To run a configuration or diagnostic command

  1. Log in to your agent's local console.

  2. On the AWS DataSync Activation - Configuration main menu, enter 5 for Command Prompt.

    Note

    If you are using a VMware VM, enter 6 for the Command Prompt.

  3. The commands available to be used through the console include the following.

    Use this command To do this
    ip Display or configure routing, devices, and tunnels
    save-routing-table Save newly added routing table entry
    ifconfig Display or configure network interfaces
    iptables Administer IPv4 packet filtering and network address translation (NAT)
    save-iptables Persist IP tables
    dig Perform DNS lookup for DNS hostname
    open-support-channel Connect to AWS Support
    h Display available command list
    exit Return to console configuration menu
  4. At the command prompt, enter the command that you want to use and follow the instructions.

Enabling AWS Support to help troubleshoot your running agent

You can allow AWS Support to access your AWS DataSync agent and assist you with troubleshooting agent issues. By default, AWS Support access to DataSync is disabled. You enable this access through the host's local console. To give AWS Support access to DataSync, you first log in to the local console for the host and then connect to the support server.

To enable AWS Support access to AWS DataSync

  1. Log in to your host's local console. If this is your first time logging in to the local console, log in to the agent VM with the default credentials. The default user name is admin and the password is password. Otherwise, use your credentials to log in.

    Note

    We recommend changing the default password. You do this by running the passwd command from the local console. (Item 5 on the main menu opens the command prompt. For VMware VMs, choose item 6.) For information about how to run the command, see Running AWS DataSync commands on the local console.

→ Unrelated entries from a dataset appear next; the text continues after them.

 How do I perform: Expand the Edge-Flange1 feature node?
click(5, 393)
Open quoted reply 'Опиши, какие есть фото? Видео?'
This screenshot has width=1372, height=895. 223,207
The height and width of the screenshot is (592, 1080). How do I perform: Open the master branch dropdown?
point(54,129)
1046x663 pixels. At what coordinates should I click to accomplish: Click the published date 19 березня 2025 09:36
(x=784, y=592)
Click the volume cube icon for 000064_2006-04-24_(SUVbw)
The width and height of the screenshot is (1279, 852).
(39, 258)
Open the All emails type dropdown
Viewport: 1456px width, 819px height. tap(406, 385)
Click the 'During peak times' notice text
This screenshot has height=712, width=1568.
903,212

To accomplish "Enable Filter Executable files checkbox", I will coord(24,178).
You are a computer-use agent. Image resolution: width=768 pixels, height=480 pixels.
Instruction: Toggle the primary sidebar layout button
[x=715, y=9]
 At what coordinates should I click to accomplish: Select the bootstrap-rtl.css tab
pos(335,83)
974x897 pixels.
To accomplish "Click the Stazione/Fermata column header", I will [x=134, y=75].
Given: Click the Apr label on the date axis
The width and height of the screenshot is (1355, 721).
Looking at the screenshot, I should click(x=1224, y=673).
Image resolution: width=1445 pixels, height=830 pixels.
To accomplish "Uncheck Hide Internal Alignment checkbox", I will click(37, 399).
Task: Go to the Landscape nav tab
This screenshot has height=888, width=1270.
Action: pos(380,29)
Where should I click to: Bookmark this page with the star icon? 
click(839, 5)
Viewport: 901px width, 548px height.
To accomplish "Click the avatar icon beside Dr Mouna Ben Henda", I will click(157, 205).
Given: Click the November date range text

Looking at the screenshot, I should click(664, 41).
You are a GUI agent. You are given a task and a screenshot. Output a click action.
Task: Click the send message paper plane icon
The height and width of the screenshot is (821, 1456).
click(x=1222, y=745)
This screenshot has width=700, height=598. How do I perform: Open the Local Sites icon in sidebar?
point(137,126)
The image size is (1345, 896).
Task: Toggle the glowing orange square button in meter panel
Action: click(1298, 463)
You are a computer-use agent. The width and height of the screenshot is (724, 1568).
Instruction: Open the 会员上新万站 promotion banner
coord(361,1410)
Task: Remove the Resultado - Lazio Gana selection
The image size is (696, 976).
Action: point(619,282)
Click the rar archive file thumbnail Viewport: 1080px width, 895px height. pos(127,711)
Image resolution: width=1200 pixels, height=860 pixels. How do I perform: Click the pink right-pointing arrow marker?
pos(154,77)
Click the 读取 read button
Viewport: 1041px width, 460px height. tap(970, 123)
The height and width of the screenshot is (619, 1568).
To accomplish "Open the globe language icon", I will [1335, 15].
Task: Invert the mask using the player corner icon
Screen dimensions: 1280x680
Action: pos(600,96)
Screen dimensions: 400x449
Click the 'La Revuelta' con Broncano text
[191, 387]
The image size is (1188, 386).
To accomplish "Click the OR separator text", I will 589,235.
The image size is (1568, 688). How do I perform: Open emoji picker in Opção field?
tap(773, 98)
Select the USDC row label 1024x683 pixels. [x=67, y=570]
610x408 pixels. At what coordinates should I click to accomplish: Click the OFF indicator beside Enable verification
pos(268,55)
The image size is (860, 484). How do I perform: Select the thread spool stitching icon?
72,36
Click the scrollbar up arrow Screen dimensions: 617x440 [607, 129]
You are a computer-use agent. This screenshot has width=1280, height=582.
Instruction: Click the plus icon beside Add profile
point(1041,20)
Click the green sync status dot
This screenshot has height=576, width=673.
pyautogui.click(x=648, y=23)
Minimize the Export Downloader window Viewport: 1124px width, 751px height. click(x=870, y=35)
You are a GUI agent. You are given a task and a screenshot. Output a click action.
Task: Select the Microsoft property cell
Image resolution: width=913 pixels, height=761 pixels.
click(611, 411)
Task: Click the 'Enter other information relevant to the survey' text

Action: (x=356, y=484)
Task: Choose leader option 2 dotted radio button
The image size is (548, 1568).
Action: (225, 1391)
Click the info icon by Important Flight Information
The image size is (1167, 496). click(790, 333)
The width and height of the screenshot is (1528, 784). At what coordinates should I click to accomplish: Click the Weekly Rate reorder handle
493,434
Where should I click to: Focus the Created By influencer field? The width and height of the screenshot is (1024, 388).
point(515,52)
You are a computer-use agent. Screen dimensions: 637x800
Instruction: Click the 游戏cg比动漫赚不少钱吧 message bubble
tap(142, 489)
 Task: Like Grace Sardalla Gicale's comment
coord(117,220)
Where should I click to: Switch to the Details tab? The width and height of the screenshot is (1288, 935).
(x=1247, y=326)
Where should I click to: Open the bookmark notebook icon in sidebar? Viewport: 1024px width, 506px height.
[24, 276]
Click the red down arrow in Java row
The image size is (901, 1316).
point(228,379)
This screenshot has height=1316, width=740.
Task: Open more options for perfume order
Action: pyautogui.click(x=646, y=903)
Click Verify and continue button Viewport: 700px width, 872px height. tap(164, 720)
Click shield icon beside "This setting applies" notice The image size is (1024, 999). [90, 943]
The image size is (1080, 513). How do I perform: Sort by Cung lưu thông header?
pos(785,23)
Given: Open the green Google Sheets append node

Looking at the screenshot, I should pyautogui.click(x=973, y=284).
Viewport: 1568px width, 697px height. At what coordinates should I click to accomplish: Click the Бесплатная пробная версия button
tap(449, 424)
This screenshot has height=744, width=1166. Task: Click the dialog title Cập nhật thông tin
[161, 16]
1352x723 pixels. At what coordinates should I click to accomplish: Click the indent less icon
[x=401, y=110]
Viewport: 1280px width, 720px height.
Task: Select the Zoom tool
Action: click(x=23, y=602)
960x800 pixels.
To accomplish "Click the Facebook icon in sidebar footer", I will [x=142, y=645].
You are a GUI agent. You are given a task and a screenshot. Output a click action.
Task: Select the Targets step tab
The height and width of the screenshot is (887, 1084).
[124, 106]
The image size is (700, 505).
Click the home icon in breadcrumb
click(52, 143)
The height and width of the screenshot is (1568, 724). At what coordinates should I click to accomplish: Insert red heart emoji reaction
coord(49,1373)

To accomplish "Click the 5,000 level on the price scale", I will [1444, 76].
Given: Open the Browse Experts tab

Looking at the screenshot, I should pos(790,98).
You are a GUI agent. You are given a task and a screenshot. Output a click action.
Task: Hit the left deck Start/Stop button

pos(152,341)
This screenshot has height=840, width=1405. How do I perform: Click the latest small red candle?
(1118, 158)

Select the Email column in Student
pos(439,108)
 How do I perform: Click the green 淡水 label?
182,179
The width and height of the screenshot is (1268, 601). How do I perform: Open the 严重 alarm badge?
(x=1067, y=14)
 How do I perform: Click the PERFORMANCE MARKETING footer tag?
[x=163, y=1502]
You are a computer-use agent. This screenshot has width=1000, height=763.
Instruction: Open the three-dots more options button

  2. At the prompt, enter 5 to open the command prompt (for VMware VMs, use 6).

  3. Enter h to open the AVAILABLE COMMANDS window.

  4. In the AVAILABLE COMMANDS window, enter the following, using your own VPC endpoint address to connect to AWS Support.

    open-support-channel VPCe IP address

    Your firewall must allow the outbound TCP port 22 to initiate a support channel to AWS. When you connect to AWS Support, DataSync assigns you a support number. Make a note of your support number.

    Note

    The channel number is not a Transmission Control Protocol/User Datagram Protocol (TCP/UDP) port number. Instead, it makes a Secure Shell (SSH) (TCP 22) connection to servers and provides the support channel for the connection.

  5. When the support channel is established, provide your support service number to AWS Support so that they can provide troubleshooting assistance.

  6. When the support session is completed, press Enter to end it.

  7. Enter exit to log out of the DataSync local console.

  8. Follow the prompts to exit the local console.